*Required task:* Copy the records word for word, beginning with their first line and continuing through the line that contains "click(900, 475)", including that line.

○ ○ ○

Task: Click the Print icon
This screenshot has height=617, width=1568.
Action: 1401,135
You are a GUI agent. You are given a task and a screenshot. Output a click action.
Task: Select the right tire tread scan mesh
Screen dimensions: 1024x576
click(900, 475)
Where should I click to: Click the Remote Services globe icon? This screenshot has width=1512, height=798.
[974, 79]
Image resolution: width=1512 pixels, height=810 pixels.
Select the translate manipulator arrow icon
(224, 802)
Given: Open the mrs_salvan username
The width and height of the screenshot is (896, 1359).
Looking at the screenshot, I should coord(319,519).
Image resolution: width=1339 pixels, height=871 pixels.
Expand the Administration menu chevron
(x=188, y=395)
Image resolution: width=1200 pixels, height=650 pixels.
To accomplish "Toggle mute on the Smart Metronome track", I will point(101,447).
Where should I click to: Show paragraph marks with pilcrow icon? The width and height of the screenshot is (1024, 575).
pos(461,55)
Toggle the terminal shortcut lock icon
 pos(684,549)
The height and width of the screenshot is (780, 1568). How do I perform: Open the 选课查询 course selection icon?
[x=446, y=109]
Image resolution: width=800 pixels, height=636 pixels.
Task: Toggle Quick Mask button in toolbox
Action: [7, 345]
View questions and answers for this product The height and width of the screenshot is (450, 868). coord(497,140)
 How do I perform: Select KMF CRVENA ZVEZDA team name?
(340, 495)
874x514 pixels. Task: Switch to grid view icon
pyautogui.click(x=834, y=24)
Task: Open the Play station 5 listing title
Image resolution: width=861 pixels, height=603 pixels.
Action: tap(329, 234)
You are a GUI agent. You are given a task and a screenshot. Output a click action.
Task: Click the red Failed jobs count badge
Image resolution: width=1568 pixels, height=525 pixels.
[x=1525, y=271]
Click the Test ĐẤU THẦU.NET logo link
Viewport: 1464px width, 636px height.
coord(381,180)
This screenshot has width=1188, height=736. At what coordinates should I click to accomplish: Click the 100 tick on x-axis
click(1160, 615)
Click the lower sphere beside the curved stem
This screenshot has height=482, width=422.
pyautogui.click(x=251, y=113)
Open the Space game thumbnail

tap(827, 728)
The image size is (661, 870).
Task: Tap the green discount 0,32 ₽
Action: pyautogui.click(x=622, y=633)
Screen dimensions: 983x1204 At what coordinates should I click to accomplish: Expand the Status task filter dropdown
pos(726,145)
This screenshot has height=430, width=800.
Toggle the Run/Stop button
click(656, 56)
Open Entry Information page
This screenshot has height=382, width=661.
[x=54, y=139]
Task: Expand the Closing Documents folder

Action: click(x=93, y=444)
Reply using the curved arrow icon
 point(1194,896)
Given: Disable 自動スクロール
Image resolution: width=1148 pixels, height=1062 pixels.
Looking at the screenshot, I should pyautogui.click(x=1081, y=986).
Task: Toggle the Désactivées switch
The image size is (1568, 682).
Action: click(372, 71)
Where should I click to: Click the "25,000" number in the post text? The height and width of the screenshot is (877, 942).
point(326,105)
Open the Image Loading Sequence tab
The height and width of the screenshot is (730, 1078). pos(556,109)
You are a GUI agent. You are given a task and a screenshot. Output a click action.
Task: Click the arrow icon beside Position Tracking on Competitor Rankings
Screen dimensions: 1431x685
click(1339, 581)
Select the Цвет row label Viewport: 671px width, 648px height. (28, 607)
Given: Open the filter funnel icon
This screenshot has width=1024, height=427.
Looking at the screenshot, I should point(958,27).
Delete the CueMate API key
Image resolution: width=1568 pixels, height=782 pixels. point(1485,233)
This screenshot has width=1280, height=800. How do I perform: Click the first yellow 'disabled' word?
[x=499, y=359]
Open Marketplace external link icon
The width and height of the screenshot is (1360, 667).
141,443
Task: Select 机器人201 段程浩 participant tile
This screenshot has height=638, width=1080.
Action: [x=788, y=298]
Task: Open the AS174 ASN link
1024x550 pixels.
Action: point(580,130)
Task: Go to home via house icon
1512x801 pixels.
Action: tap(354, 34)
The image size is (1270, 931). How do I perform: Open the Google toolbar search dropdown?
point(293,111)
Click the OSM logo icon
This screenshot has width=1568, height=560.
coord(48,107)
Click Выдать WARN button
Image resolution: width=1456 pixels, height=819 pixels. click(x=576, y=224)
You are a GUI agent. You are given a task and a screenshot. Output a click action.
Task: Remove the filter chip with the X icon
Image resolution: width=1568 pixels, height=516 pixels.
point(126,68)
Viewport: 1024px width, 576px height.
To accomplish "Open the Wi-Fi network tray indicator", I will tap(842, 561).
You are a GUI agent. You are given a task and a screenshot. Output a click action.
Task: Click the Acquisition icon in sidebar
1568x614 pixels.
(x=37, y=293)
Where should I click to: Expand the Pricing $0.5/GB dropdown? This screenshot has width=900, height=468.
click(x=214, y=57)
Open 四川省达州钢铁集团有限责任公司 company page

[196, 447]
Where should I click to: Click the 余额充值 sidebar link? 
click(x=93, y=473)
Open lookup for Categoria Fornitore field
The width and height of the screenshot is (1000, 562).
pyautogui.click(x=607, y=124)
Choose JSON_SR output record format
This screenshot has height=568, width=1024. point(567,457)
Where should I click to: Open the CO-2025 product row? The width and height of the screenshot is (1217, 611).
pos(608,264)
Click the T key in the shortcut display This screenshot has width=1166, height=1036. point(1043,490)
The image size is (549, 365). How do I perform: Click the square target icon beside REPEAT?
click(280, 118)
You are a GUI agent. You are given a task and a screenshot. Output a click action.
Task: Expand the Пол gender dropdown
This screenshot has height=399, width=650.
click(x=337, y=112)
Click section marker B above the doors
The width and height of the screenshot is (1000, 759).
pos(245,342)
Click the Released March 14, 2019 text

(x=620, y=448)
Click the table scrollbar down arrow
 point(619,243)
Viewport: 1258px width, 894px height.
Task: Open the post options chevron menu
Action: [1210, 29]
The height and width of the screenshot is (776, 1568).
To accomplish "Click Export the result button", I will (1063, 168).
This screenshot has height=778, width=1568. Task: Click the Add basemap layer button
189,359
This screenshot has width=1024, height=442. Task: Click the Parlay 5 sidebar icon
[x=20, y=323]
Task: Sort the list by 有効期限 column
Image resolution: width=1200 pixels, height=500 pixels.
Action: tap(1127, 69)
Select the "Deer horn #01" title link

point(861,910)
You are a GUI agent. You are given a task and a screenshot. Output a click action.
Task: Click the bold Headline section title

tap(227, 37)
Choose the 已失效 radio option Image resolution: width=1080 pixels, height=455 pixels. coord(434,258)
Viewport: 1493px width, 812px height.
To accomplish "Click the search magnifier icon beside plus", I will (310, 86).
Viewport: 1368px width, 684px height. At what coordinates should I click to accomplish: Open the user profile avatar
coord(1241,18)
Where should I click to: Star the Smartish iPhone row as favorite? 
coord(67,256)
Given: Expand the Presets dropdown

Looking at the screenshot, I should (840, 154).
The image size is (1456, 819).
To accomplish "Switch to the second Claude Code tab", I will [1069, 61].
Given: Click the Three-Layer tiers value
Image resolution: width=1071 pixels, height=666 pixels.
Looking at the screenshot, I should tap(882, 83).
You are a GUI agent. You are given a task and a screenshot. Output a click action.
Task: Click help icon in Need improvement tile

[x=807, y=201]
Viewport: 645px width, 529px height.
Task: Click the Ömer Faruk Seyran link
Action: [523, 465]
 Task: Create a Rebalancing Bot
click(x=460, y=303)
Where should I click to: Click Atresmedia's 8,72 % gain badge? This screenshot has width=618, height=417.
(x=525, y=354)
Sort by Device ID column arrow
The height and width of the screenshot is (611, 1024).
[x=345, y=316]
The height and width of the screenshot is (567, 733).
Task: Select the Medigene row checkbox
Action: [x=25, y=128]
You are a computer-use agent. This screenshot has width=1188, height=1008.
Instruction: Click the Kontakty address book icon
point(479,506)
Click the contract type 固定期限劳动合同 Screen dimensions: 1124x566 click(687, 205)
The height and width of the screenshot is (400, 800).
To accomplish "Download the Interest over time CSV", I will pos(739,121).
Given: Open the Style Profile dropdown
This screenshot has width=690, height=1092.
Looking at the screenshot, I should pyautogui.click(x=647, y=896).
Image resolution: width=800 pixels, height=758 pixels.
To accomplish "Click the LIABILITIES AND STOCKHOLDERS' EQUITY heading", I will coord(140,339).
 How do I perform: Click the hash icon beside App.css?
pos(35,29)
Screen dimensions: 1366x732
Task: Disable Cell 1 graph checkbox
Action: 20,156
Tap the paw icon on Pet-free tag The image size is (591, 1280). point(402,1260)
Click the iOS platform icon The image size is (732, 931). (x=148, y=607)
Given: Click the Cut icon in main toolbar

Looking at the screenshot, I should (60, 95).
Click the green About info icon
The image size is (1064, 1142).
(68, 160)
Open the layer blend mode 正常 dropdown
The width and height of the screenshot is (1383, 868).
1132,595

○ ○ ○

*Reply to the task:*
Task: Click the Print icon
This screenshot has height=617, width=1568.
Action: 1401,135
You are a GUI agent. You are given a task and a screenshot. Output a click action.
Task: Select the right tire tread scan mesh
Screen dimensions: 1024x576
click(900, 475)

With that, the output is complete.